Task instructions:
Set the data down again so that every line matches exactly.

Supplied data:
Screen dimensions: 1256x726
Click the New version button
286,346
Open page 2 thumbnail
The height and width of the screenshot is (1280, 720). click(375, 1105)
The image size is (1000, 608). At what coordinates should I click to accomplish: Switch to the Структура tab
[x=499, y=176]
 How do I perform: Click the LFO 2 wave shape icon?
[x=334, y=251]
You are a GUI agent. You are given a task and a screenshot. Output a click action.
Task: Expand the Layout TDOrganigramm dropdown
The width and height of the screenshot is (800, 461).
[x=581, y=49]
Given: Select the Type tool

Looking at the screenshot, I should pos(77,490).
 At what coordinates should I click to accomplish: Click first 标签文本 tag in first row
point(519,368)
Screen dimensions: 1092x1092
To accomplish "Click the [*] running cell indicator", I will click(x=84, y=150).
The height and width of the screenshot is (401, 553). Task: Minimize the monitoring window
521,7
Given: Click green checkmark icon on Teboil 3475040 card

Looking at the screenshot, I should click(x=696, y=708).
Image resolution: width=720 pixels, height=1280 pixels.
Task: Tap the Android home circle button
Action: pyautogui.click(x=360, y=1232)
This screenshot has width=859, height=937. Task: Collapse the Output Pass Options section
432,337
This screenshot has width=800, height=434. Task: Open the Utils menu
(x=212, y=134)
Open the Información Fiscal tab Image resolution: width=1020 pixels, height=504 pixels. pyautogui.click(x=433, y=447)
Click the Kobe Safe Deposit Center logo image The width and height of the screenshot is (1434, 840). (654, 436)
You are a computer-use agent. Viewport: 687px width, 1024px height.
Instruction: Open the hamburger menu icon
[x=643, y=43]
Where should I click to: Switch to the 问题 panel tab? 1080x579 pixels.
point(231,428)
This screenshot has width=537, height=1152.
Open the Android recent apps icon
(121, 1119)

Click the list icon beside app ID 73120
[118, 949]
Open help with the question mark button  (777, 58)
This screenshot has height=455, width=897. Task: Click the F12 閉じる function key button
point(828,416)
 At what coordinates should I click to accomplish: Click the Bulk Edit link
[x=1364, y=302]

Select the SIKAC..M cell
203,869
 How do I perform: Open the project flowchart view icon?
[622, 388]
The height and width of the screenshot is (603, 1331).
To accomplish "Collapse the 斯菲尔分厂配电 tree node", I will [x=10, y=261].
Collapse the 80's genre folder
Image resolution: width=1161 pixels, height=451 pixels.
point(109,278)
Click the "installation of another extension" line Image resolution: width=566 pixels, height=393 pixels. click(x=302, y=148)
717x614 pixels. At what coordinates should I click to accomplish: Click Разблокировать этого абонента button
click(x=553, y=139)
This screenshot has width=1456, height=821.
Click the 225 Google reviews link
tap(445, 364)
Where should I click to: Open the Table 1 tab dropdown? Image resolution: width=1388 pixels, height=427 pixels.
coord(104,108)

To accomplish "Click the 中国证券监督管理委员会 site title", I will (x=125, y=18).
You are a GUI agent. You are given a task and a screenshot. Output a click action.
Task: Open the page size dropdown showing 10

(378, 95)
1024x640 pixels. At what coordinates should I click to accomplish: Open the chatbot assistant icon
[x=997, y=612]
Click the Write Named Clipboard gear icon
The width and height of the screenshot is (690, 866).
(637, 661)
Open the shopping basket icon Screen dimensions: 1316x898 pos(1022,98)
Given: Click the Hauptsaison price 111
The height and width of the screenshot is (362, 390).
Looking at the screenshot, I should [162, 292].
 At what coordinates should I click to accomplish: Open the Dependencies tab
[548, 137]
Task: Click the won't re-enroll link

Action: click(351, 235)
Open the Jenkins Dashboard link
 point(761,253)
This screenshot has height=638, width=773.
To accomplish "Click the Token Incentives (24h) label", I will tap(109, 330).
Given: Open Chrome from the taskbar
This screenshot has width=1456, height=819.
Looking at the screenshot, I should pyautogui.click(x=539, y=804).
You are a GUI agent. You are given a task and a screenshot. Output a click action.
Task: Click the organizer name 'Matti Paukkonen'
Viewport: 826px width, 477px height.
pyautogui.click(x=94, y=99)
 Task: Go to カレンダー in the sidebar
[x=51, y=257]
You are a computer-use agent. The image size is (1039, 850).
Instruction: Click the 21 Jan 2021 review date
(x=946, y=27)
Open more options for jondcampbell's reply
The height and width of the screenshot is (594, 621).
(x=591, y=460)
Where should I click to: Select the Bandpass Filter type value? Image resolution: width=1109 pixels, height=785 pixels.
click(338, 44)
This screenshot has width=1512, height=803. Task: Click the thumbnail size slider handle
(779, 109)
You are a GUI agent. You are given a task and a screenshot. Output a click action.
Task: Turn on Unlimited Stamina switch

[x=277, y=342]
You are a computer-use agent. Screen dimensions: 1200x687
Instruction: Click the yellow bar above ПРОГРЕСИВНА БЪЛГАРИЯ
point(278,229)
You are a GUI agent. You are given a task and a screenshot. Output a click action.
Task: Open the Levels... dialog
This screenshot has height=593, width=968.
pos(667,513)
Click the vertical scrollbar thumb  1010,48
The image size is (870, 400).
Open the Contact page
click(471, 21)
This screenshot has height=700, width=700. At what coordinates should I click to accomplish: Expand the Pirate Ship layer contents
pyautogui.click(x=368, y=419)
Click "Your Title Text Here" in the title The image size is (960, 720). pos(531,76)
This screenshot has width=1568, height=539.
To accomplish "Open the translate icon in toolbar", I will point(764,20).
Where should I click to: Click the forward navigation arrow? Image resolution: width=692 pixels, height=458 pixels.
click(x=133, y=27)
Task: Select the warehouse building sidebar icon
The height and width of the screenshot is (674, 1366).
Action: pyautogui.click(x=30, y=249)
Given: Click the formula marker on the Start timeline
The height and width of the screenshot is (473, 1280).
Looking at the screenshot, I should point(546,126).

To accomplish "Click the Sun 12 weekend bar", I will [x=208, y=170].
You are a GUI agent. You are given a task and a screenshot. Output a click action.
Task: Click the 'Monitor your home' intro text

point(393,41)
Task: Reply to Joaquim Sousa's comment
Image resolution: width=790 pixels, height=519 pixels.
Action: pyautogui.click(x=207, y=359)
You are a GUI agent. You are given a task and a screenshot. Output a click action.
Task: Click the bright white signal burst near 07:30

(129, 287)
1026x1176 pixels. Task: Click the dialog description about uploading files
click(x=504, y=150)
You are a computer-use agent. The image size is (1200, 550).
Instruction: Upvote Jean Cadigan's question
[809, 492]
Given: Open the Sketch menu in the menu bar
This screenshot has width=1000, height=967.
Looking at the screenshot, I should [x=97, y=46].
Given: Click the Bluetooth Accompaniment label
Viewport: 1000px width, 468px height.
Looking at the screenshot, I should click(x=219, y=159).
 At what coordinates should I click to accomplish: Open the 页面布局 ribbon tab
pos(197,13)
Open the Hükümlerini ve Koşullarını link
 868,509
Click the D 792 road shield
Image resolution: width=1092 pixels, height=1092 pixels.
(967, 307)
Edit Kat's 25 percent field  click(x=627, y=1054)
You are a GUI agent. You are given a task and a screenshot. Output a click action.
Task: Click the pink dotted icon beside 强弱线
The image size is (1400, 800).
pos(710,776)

Task output:
Screen dimensions: 1256x726
Click the New version button
286,346
Open page 2 thumbnail
The height and width of the screenshot is (1280, 720). click(375, 1105)
The image size is (1000, 608). At what coordinates should I click to accomplish: Switch to the Структура tab
[x=499, y=176]
 How do I perform: Click the LFO 2 wave shape icon?
[x=334, y=251]
You are a GUI agent. You are given a task and a screenshot. Output a click action.
Task: Expand the Layout TDOrganigramm dropdown
The width and height of the screenshot is (800, 461).
[x=581, y=49]
Given: Select the Type tool

Looking at the screenshot, I should pos(77,490).
 At what coordinates should I click to accomplish: Click first 标签文本 tag in first row
point(519,368)
Screen dimensions: 1092x1092
To accomplish "Click the [*] running cell indicator", I will click(x=84, y=150).
The height and width of the screenshot is (401, 553). Task: Minimize the monitoring window
521,7
Given: Click green checkmark icon on Teboil 3475040 card

Looking at the screenshot, I should click(x=696, y=708).
Image resolution: width=720 pixels, height=1280 pixels.
Task: Tap the Android home circle button
Action: pyautogui.click(x=360, y=1232)
This screenshot has width=859, height=937. Task: Collapse the Output Pass Options section
432,337
This screenshot has width=800, height=434. Task: Open the Utils menu
(x=212, y=134)
Open the Información Fiscal tab Image resolution: width=1020 pixels, height=504 pixels. pyautogui.click(x=433, y=447)
Click the Kobe Safe Deposit Center logo image The width and height of the screenshot is (1434, 840). (654, 436)
You are a computer-use agent. Viewport: 687px width, 1024px height.
Instruction: Open the hamburger menu icon
[x=643, y=43]
Where should I click to: Switch to the 问题 panel tab? 1080x579 pixels.
point(231,428)
This screenshot has width=537, height=1152.
Open the Android recent apps icon
(121, 1119)

Click the list icon beside app ID 73120
[118, 949]
Open help with the question mark button  (777, 58)
This screenshot has height=455, width=897. Task: Click the F12 閉じる function key button
point(828,416)
 At what coordinates should I click to accomplish: Click the Bulk Edit link
[x=1364, y=302]

Select the SIKAC..M cell
203,869
 How do I perform: Open the project flowchart view icon?
[622, 388]
The height and width of the screenshot is (603, 1331).
To accomplish "Collapse the 斯菲尔分厂配电 tree node", I will [x=10, y=261].
Collapse the 80's genre folder
Image resolution: width=1161 pixels, height=451 pixels.
point(109,278)
Click the "installation of another extension" line Image resolution: width=566 pixels, height=393 pixels. click(x=302, y=148)
717x614 pixels. At what coordinates should I click to accomplish: Click Разблокировать этого абонента button
click(x=553, y=139)
This screenshot has width=1456, height=821.
Click the 225 Google reviews link
tap(445, 364)
Where should I click to: Open the Table 1 tab dropdown? Image resolution: width=1388 pixels, height=427 pixels.
coord(104,108)

To accomplish "Click the 中国证券监督管理委员会 site title", I will (x=125, y=18).
You are a GUI agent. You are given a task and a screenshot. Output a click action.
Task: Open the page size dropdown showing 10

(378, 95)
1024x640 pixels. At what coordinates should I click to accomplish: Open the chatbot assistant icon
[x=997, y=612]
Click the Write Named Clipboard gear icon
The width and height of the screenshot is (690, 866).
(637, 661)
Open the shopping basket icon Screen dimensions: 1316x898 pos(1022,98)
Given: Click the Hauptsaison price 111
The height and width of the screenshot is (362, 390).
Looking at the screenshot, I should [162, 292].
 At what coordinates should I click to accomplish: Open the Dependencies tab
[548, 137]
Task: Click the won't re-enroll link

Action: click(351, 235)
Open the Jenkins Dashboard link
 point(761,253)
This screenshot has height=638, width=773.
To accomplish "Click the Token Incentives (24h) label", I will tap(109, 330).
Given: Open Chrome from the taskbar
This screenshot has width=1456, height=819.
Looking at the screenshot, I should pyautogui.click(x=539, y=804).
You are a GUI agent. You are given a task and a screenshot. Output a click action.
Task: Click the organizer name 'Matti Paukkonen'
Viewport: 826px width, 477px height.
pyautogui.click(x=94, y=99)
 Task: Go to カレンダー in the sidebar
[x=51, y=257]
You are a computer-use agent. The image size is (1039, 850).
Instruction: Click the 21 Jan 2021 review date
(x=946, y=27)
Open more options for jondcampbell's reply
The height and width of the screenshot is (594, 621).
(x=591, y=460)
Where should I click to: Select the Bandpass Filter type value? Image resolution: width=1109 pixels, height=785 pixels.
click(338, 44)
This screenshot has width=1512, height=803. Task: Click the thumbnail size slider handle
(779, 109)
You are a GUI agent. You are given a task and a screenshot. Output a click action.
Task: Turn on Unlimited Stamina switch

[x=277, y=342]
You are a computer-use agent. Screen dimensions: 1200x687
Instruction: Click the yellow bar above ПРОГРЕСИВНА БЪЛГАРИЯ
point(278,229)
You are a GUI agent. You are given a task and a screenshot. Output a click action.
Task: Open the Levels... dialog
This screenshot has height=593, width=968.
pos(667,513)
Click the vertical scrollbar thumb  1010,48
The image size is (870, 400).
Open the Contact page
click(471, 21)
This screenshot has height=700, width=700. At what coordinates should I click to accomplish: Expand the Pirate Ship layer contents
pyautogui.click(x=368, y=419)
Click "Your Title Text Here" in the title The image size is (960, 720). pos(531,76)
This screenshot has width=1568, height=539.
To accomplish "Open the translate icon in toolbar", I will point(764,20).
Where should I click to: Click the forward navigation arrow? Image resolution: width=692 pixels, height=458 pixels.
click(x=133, y=27)
Task: Select the warehouse building sidebar icon
The height and width of the screenshot is (674, 1366).
Action: pyautogui.click(x=30, y=249)
Given: Click the formula marker on the Start timeline
The height and width of the screenshot is (473, 1280).
Looking at the screenshot, I should point(546,126).

To accomplish "Click the Sun 12 weekend bar", I will [x=208, y=170].
You are a GUI agent. You are given a task and a screenshot. Output a click action.
Task: Click the 'Monitor your home' intro text

point(393,41)
Task: Reply to Joaquim Sousa's comment
Image resolution: width=790 pixels, height=519 pixels.
Action: pyautogui.click(x=207, y=359)
You are a GUI agent. You are given a task and a screenshot. Output a click action.
Task: Click the bright white signal burst near 07:30

(129, 287)
1026x1176 pixels. Task: Click the dialog description about uploading files
click(x=504, y=150)
You are a computer-use agent. The image size is (1200, 550).
Instruction: Upvote Jean Cadigan's question
[809, 492]
Given: Open the Sketch menu in the menu bar
This screenshot has width=1000, height=967.
Looking at the screenshot, I should [x=97, y=46].
Given: Click the Bluetooth Accompaniment label
Viewport: 1000px width, 468px height.
Looking at the screenshot, I should click(x=219, y=159).
 At what coordinates should I click to accomplish: Open the 页面布局 ribbon tab
pos(197,13)
Open the Hükümlerini ve Koşullarını link
 868,509
Click the D 792 road shield
Image resolution: width=1092 pixels, height=1092 pixels.
(967, 307)
Edit Kat's 25 percent field  click(x=627, y=1054)
You are a GUI agent. You are given a task and a screenshot. Output a click action.
Task: Click the pink dotted icon beside 强弱线
The image size is (1400, 800).
pos(710,776)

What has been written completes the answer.